## RECORDED INFORMATION
________________________________________

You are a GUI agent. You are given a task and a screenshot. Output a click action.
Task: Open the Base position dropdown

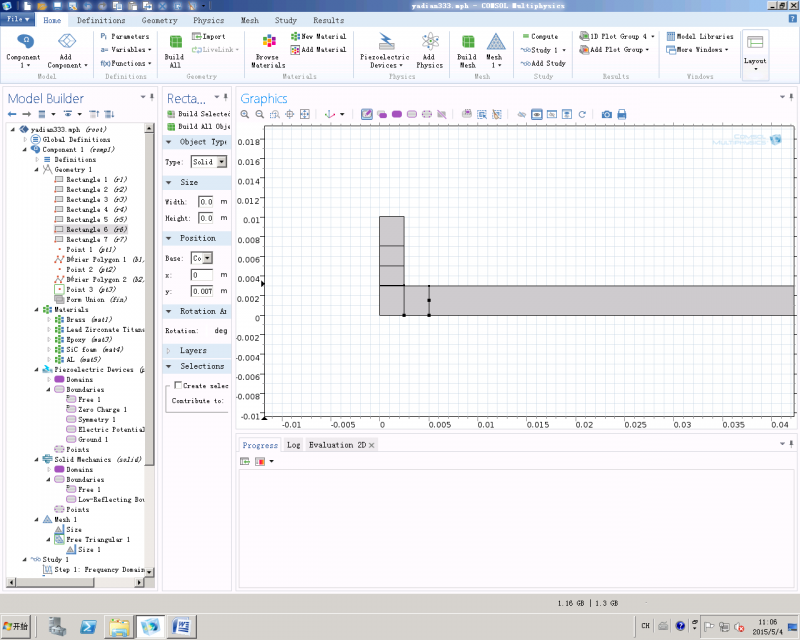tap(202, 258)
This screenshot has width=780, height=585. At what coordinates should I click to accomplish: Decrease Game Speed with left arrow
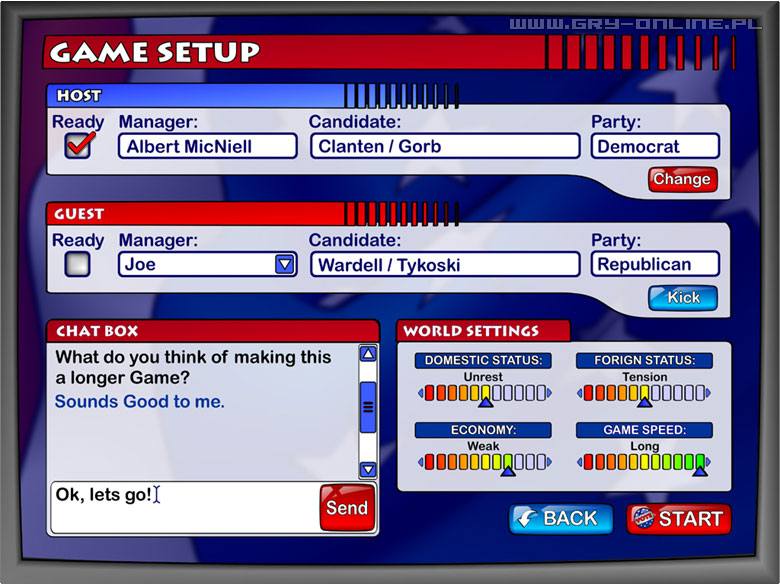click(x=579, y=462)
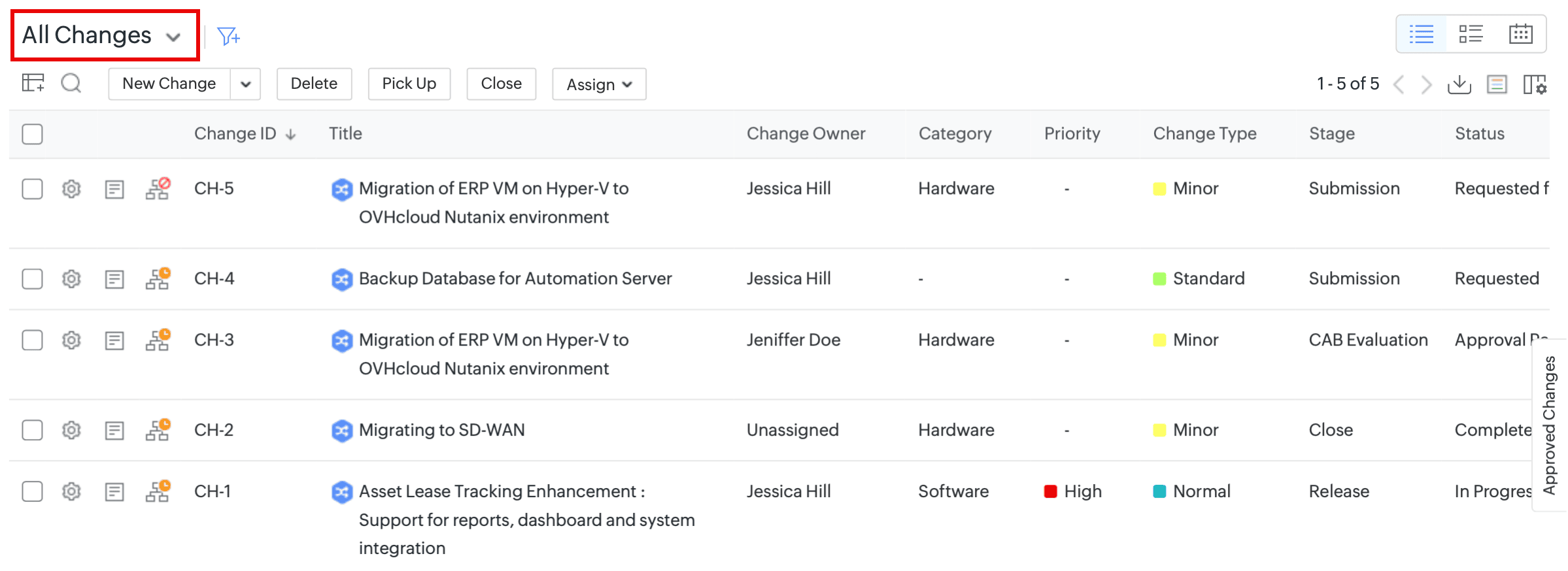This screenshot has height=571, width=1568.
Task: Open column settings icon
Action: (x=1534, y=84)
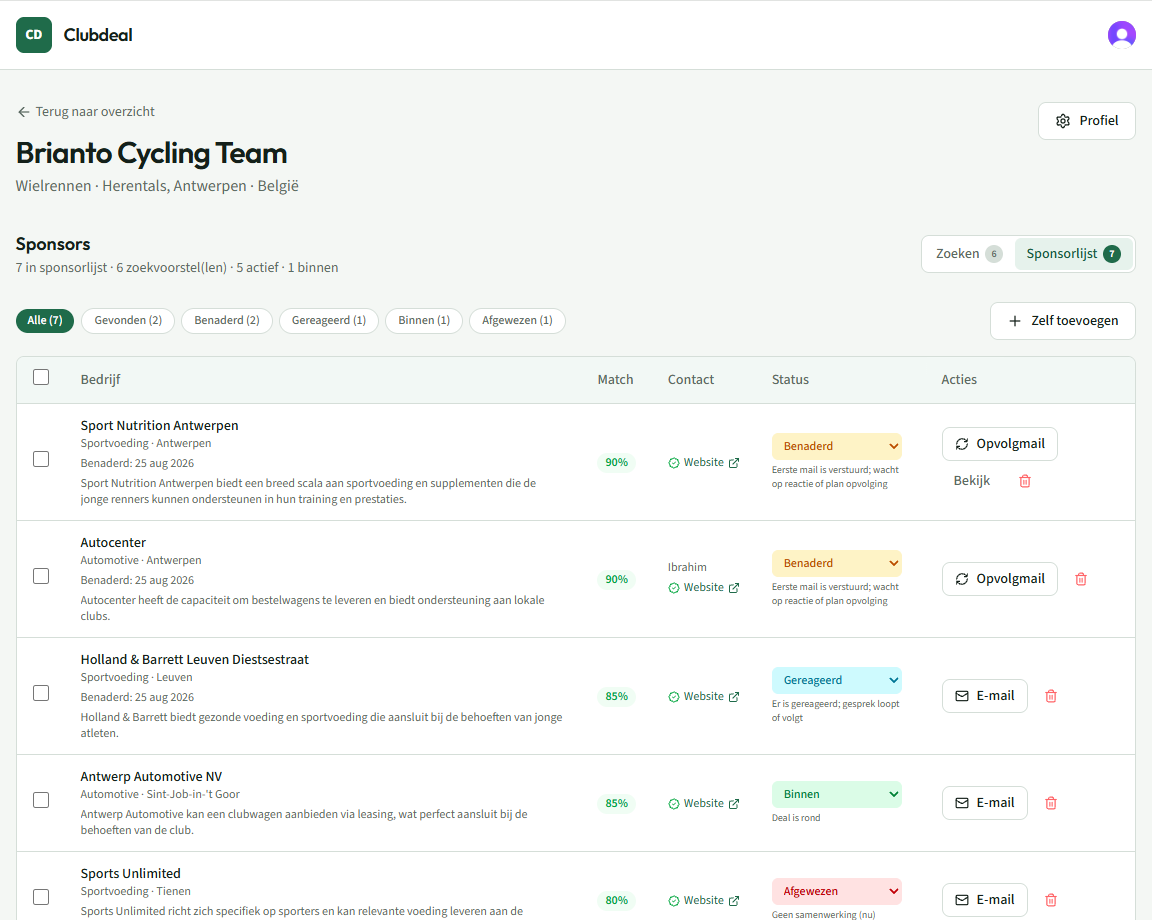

________________________________________

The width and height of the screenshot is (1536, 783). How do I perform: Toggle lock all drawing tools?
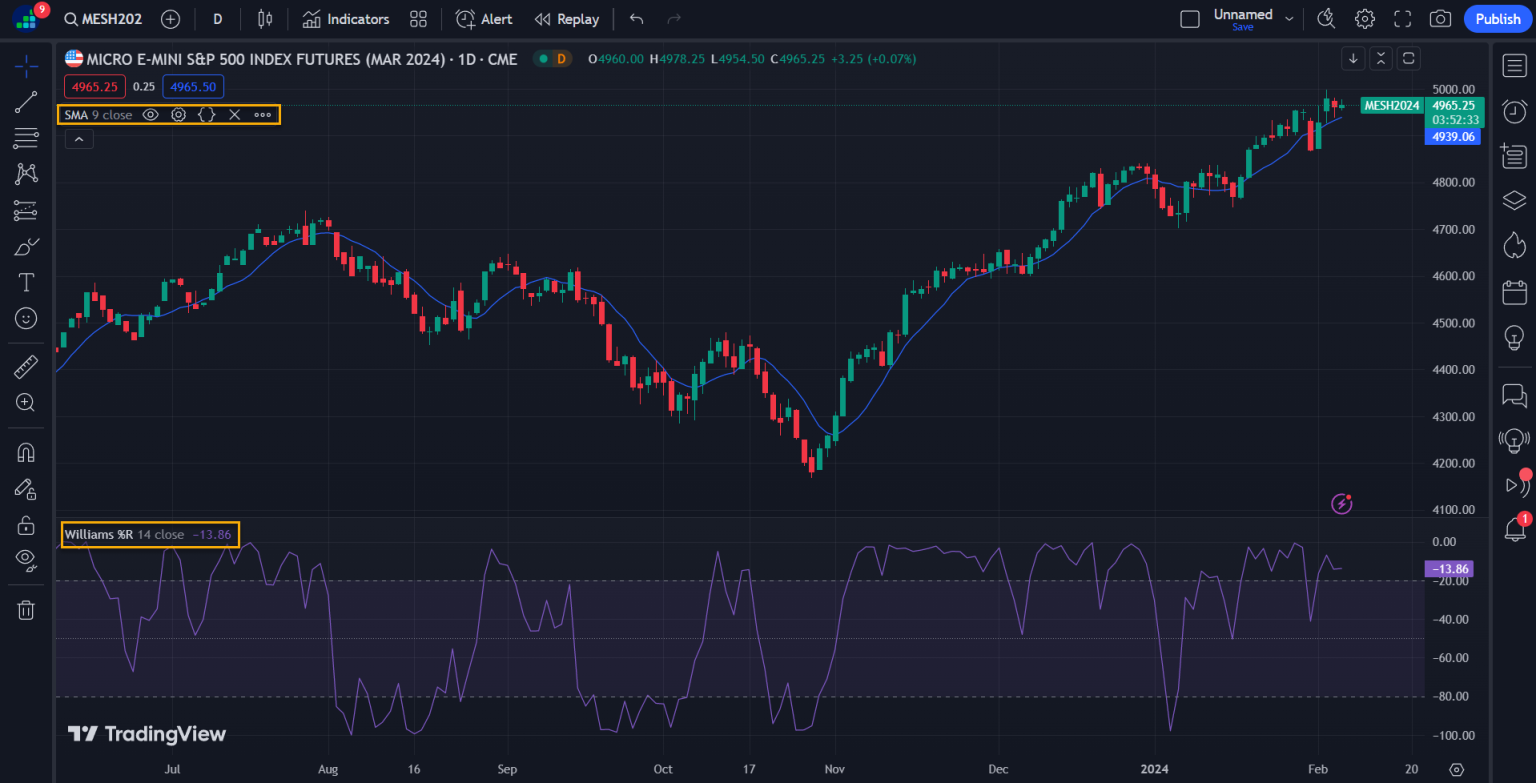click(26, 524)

________________________________________

## GIVEN REQUEST
Please rewrite the lines from the one containing "You are a GUI" through the one containing "tap(202, 258)", renaming "dropdown" to "menu" and changing nothing else. Leave the pictures out of your answer.

## EXERCISE RESULT
You are a GUI agent. You are given a task and a screenshot. Output a click action.
Task: Open the Base position menu

tap(202, 258)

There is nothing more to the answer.